Congress will likely need to raise the debt limit by late February to avoid a missed payment, according to Treasury Secretary Jack Lew.
In a letter sent to lawmakers Wednesday, Lew said the timeline for a borrowing boost has moved up slightly. When he first pressed Congress to increase the debt cap in December, he estimated a default could occur as late as early March.
But based on “our best and most recent information,” Lew now pegged the default deadline as sometime in late February, calling on Congress to boost it as soon as possible.
“I respectfully urge Congress to provide certainty and stability to the economy and financial markets by acting to raise the debt limit before February 7, 2014, and certainly before late February,” he wrote.
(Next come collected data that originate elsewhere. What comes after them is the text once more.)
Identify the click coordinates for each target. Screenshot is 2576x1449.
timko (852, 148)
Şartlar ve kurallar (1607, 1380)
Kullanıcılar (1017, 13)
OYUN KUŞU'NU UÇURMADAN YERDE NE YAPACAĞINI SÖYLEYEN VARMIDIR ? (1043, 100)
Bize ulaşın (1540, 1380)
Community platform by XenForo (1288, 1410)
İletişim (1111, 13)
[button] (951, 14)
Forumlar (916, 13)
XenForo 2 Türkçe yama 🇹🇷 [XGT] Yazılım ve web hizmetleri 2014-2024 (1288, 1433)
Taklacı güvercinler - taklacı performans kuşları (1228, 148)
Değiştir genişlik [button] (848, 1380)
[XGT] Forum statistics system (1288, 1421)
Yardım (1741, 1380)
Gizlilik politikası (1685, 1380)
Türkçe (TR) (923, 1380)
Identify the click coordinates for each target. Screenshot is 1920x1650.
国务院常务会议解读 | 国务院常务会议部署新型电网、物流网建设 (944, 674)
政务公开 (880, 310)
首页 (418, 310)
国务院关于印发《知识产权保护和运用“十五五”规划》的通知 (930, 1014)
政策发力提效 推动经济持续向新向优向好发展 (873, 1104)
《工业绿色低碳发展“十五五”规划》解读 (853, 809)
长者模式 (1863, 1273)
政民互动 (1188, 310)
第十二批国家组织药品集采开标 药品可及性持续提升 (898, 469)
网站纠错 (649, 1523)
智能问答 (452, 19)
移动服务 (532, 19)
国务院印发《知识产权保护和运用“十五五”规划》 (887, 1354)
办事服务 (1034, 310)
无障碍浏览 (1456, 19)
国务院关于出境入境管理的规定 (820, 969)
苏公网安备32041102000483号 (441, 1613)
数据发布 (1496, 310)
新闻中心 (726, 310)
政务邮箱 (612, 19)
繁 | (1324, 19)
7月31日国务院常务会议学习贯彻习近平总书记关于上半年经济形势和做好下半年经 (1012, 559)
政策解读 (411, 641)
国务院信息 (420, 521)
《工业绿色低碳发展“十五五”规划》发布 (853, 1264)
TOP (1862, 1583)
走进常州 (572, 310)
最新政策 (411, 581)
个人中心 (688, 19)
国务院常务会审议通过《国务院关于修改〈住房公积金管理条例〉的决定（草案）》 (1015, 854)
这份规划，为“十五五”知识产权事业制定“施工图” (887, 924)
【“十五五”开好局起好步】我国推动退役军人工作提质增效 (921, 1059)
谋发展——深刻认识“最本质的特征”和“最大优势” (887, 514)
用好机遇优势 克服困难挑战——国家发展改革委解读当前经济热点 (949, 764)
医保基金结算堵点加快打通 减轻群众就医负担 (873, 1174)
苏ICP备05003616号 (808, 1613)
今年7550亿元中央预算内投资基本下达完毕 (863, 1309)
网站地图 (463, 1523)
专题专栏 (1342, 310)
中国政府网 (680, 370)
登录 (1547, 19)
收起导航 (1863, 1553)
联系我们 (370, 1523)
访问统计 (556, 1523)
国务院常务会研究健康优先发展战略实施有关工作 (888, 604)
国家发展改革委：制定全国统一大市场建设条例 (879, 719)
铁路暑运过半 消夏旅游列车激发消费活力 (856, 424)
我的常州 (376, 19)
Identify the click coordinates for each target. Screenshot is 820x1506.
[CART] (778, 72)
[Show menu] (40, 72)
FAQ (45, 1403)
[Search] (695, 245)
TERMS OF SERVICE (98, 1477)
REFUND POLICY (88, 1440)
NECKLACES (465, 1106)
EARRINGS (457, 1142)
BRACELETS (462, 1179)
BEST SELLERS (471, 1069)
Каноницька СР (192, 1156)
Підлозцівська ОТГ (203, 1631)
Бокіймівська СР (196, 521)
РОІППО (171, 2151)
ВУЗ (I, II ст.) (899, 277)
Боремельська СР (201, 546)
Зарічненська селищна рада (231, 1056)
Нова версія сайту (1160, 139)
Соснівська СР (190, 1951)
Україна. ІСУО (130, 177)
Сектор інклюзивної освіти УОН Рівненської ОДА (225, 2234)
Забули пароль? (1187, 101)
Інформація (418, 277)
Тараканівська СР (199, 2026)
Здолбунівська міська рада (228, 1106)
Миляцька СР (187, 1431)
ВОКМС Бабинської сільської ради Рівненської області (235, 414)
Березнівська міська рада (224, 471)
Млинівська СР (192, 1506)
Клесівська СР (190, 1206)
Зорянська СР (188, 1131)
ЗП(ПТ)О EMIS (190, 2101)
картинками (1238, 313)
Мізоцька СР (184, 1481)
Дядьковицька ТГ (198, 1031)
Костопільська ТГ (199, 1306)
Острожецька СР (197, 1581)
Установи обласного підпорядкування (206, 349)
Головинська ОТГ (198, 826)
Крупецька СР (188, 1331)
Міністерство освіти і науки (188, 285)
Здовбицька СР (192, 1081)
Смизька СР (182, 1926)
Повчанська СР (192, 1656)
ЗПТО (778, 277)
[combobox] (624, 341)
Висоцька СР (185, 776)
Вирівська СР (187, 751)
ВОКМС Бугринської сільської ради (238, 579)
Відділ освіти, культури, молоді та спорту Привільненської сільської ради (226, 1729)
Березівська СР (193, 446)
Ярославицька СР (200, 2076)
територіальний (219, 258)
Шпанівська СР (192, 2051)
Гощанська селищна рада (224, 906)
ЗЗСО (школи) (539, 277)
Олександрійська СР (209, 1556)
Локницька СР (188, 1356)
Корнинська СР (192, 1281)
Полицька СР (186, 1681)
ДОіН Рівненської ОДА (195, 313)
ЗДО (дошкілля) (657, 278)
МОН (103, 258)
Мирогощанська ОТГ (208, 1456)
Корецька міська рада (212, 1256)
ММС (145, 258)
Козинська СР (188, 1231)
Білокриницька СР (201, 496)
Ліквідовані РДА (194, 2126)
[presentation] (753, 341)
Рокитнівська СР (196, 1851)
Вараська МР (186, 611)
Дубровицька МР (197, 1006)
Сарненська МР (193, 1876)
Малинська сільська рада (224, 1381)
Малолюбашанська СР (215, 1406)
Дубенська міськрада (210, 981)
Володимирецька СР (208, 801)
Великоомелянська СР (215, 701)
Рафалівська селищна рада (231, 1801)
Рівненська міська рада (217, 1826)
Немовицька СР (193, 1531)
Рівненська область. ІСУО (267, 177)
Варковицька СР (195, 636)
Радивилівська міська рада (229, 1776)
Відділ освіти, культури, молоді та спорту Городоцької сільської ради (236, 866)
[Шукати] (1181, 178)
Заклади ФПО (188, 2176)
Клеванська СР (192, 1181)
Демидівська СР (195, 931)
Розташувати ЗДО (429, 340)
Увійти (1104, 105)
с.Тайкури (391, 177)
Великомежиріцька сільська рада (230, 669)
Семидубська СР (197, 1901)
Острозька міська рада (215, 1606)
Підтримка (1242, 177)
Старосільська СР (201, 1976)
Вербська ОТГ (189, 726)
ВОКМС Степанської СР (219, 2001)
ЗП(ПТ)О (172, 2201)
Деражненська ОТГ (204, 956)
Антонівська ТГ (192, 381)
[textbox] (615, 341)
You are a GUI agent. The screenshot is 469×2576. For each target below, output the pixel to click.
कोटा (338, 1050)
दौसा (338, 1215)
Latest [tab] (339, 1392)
Speaker John Boehner’s office said that any debt ceiling increase needs to include concessions from President Obama.
“The Speaker has said that we should not default on our debt, or even get close to it, but a ‘clean’ debt limit increase simply won’t pass in the House. We hope and expect the White House will work with us on a timely, fiscally-responsible solution,” spokesman Michael Steel said.
October’s deal to end the government shutdown also suspended the nation’s $16.7 trillion borrowing cap until Feb. 7. On that date, the borrowing limit will be automatically increased to cover all governmental borrowing done during the suspended period.
And on that date, without an increase, the Treasury will begin to employ its set of “extraordinary measures” to free up room under the cap to remain current on payments.